Pundit tracker is an interesting new site that proclaims its mission as bringing accountability to the prediction industry.
The site notes the Media’s lack of institutional memory. This creates perverse incentives — Pundits learn that brash predictions generates news coverage. If it turns out that they are wrong, well, it hardly matters, as no one ever remembers or calls them out on it. On those occasions when the blind squirrel finds the occasional nut, they can selectively tout that correct call for self-promotional purposes. The entire cycle then repeats.
I am especially keen on these Pundit excuses:
Too early: “I was simply too early; just wait and see, that stock market crash is still coming.” (see: Broken Clock Pundits)
Black swan: “Sure, our credit rating models failed, but who could have predicted that housing prices would fall across the country at the same time?”
Close enough: “Hey, I said the stock market would go up more than 10% and it went up 8%. I was basically right.”
Self-negated: “It was our own beliefs and actions that spared the world from catastrophe.” (see When Prophecy Fails)
Hedged: “I only said that it could happen.” (See: The 40% Rule) — note: when pundits are correct, they strangely fail to mention the hedge.
Pundit tracker wants to create a permanent catalogue / track record for the punditocracy’s predictions.
It is an interesting site that has the potential to correct some abuses. It will really have an impact once the media starts to use it in questioning or even booking their guests.

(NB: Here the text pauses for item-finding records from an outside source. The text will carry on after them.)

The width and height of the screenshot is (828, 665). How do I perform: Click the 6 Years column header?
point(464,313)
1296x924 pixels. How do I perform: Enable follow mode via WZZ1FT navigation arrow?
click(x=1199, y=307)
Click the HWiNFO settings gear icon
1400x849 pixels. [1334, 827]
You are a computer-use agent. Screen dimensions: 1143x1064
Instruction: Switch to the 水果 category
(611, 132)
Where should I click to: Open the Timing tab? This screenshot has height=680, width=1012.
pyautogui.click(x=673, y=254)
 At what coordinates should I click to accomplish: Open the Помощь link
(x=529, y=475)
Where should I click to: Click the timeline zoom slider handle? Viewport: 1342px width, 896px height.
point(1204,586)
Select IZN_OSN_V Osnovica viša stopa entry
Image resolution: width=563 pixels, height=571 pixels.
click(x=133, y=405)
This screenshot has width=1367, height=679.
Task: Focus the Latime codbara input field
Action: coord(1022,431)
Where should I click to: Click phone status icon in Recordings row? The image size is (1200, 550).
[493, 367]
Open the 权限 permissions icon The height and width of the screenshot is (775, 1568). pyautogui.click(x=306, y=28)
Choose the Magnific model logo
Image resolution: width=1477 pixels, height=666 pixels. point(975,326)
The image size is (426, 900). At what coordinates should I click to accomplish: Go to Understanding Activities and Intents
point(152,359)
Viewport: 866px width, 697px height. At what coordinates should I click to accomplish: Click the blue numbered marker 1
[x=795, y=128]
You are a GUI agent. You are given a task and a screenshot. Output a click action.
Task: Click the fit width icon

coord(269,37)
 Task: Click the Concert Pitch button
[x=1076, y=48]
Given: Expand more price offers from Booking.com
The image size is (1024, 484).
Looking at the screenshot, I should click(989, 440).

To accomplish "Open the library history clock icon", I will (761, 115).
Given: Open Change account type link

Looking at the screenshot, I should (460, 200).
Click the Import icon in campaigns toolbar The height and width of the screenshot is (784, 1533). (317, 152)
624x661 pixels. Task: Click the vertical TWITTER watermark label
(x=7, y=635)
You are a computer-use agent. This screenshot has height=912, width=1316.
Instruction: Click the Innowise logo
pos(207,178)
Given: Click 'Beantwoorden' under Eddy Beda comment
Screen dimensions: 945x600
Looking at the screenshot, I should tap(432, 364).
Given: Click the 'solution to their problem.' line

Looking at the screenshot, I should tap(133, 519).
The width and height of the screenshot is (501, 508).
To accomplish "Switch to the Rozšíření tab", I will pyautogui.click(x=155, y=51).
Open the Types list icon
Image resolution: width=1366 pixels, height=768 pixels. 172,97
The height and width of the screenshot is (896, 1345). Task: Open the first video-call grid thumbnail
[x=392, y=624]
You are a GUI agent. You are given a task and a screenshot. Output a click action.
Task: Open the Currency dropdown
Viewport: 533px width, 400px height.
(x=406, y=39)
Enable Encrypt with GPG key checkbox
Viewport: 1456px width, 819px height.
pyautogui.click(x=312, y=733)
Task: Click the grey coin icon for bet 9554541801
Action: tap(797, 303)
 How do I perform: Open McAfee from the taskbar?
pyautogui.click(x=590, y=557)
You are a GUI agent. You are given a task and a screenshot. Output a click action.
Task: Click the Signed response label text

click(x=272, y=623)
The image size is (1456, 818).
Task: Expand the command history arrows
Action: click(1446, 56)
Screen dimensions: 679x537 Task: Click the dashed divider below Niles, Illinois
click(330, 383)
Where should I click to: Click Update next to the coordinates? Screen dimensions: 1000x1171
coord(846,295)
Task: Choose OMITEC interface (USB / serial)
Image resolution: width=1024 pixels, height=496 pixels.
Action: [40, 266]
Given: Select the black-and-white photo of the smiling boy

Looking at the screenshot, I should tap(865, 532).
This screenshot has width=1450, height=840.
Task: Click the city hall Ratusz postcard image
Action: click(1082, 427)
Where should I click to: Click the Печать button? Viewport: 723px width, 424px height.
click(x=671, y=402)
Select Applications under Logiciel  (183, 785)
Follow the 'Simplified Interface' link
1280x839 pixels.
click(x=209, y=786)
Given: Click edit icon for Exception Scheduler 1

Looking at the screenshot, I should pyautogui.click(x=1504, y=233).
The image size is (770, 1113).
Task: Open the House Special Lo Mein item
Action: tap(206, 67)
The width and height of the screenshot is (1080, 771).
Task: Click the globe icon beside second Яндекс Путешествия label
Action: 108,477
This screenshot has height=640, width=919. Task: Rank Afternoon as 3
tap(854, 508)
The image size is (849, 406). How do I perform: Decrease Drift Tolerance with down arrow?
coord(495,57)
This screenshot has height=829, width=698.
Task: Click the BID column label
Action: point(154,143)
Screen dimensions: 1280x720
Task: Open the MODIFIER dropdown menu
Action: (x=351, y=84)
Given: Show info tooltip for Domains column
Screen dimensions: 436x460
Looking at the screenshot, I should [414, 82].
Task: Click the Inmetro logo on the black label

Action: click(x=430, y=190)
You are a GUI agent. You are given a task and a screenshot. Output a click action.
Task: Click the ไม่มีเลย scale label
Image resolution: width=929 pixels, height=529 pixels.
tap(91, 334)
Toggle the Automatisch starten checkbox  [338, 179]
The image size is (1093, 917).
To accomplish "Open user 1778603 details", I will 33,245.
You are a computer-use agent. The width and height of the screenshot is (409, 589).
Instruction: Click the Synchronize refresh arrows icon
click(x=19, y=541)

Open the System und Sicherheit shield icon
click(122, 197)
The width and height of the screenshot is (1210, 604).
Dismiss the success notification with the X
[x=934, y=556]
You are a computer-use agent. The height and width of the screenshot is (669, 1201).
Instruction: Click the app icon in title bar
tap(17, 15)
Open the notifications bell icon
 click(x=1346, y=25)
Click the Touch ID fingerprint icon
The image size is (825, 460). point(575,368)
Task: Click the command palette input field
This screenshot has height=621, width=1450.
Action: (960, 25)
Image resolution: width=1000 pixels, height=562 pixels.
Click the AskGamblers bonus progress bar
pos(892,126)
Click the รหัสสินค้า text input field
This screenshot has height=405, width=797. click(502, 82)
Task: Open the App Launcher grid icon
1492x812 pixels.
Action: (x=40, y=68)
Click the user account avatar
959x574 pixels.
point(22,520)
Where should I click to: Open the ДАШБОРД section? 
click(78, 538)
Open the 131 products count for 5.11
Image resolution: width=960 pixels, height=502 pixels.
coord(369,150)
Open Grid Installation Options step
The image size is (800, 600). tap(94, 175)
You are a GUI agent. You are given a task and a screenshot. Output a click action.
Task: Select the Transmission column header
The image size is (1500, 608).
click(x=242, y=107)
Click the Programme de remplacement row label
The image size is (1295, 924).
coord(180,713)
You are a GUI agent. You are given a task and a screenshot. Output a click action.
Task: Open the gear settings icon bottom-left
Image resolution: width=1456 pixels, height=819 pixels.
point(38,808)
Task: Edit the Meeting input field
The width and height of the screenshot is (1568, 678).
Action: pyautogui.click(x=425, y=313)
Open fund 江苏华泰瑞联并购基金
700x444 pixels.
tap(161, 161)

More from the site after the jump…
This is from the site’s “about” page:
The absence of media memory creates significant moral hazard in the world of punditry. Nuance and restraint do not play well on soundbite- and ratings-driven media, so shelf space is granted to those who espouse more extreme views. Ideally, these pundits would gain or lose credibility based on the outcomes of their calls. The 24-hour news cycle, however, means that the media is always latching on to the new flavor of the day. Rare is the postmortem to evaluate prior stories.
Pundits are highly incentivized to adhere to the following playbook:
- make a brash prediction
- if wrong, don’t worry…. no one will remember
- if right, selectively tout for self-promotion
- repeat cycle
By cataloging and scoring the predictions of pundits, we hope to bring some balance to the equation. Pundits who demonstrate a track record of making of accurate, out-of-consensus calls will appropriately receive their due. Meanwhile, those who are bombastic solely to garner media attention will be exposed. We are initially tracking three types of pundits: Financial, Political, and Sports.
While we will try our best to catalog as many pundit calls as possible, we ultimately need your help to make this site a success. If you come across any new predictions, please submit them here.
How does your scoring system work?
The traditional method to score pundits employs what’s called a “hit rate” or “batting average” approach: take the number of correct calls and divide it by the number of total calls. Make ten calls and get seven right, and the hit rate is 70%. The problem is that this figure is useless without context. The daily prediction “the sun will rise tomorrow” would (hopefully) yield a perfect hit rate, after all.
Our solution is to calibrate each prediction for boldness. We measure this by asking our users how likely they think a given prediction is to occur. If everyone says “unlikely,” then the call is bold, and the pundit, if correct, should receive more credit than he would for a called deemed “likely”. This moment-in-time gauge of consensus opinion underpins our scoring algorithm.
Pundits who have made at least 25 graded calls are awarded a letter grade (A through F range, C being average) based on this boldness-adjusted accuracy metric.
Are your grades predictive?
Our grades are solely based on a pundit’s historical predictions; think of them as a report card. Whether or not they speak to the accuracy of a pundit’s future calls is predicated on how much skill there is in punditry. If forecasting is purely a game of luck, for instance, then our pundit grades will ultimately revert to the mean. Put differently, our grades would be a contra-indicator: both A-grade and F-grade pundits would revert to a C grade. We do not yet have an informed view on this matter but anticipate that the data we gather over time will help answer the question. Regardless, by playing the role of public scorekeeper, we hope we can help correct any mismatches between a pundit’s reputation and track record.
Why don’t have you more historical calls, particularly for Finance and Politics?
Our boldness rating reflects a moment-in-time gauge of consensus opinion for a given prediction. We believe it is very difficult to judge the boldness of a historical prediction without introducing hindsight bias into the equation. As such, we are only including calls that we evaluated (using a volunteer team) for boldness at the time that they were made. The Sports category is unique in that we can use archived sportsbook odds to provide an unbiased measure of consensus opinion at the time of the prediction.